Architext
In this permanent installation, 117 large LED alphanumeric units are mounted in a 13 x 9 grid on the front-facing wall of the stage tower of the Stadstheater in Zoetermeer, Netherlands.
Like on a conventional news sign, textual information scrolls through these alphanumeric elements. But because the units are spaced quite far apart from one another, the projected information becomes deconstructed into a sculptural and polysemous image whereby animated particles of words and sentences appear to weave in and out of the facade.

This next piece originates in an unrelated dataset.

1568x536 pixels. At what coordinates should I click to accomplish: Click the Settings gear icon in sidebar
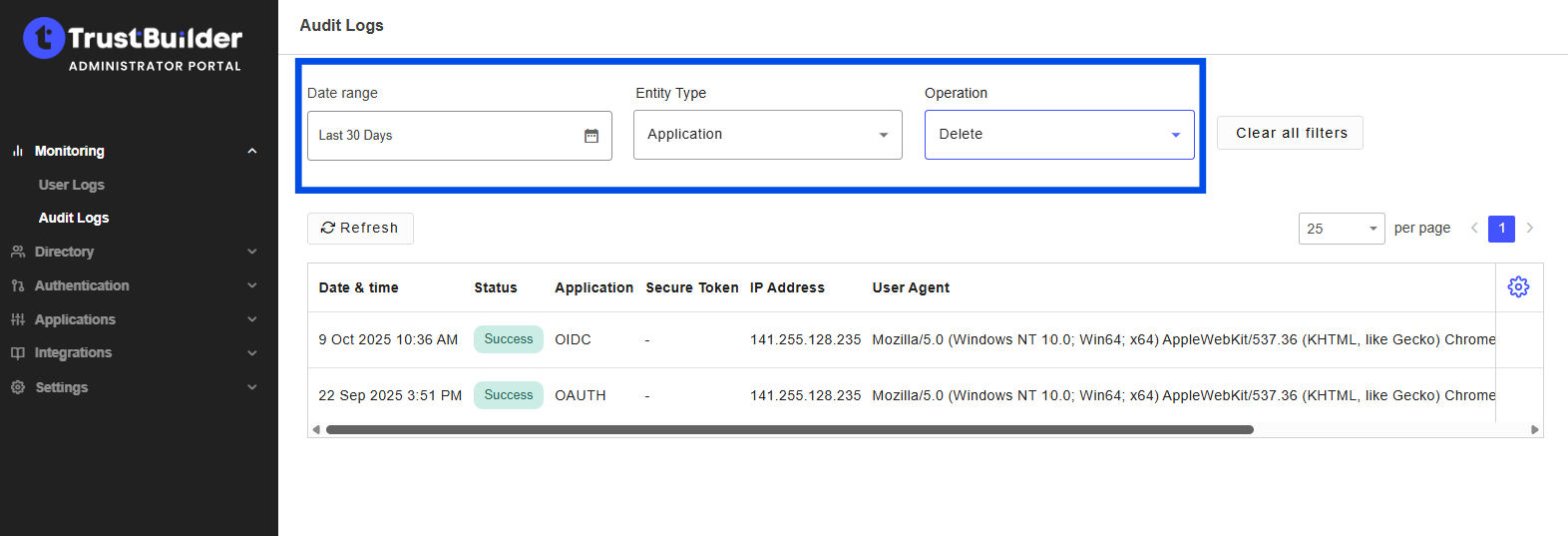click(x=18, y=387)
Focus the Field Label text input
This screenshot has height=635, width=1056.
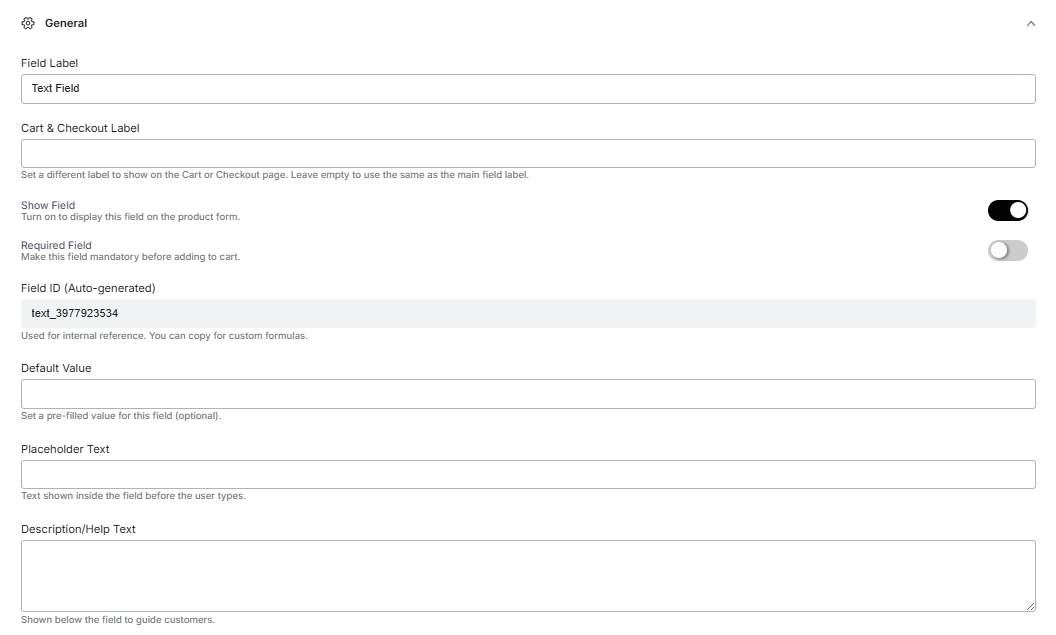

The users of the Stadstheater can program this sign, taking titles and texts from performances that are being presented in the theater. In this way the sculpture radiates fragments of texts from the current stage productions to viewers outside, and makes the building porous to a transfer of information from inside out.
A 20-metre high column on the Europaweg—one of main highway entrances to inner Zoetermeer—carries another vertical group of 9 cylindrical LED alphanumeric units. This signpost mediates between the highway lighting and the cultural discourse embodied in the Stadstheater display. A similar installation was later made in Karlsruhe for the ZKM Aussenkennung (1997).
Another component of this commission for the Stadstheater is a series of contact speakers that are attached to the main façade windows. Passers-by can press their ears against these windows and hear the live sounds of whatever is being performed on the stage inside. This installation is an iteration of a concept first developed in Sonus Lux (1987).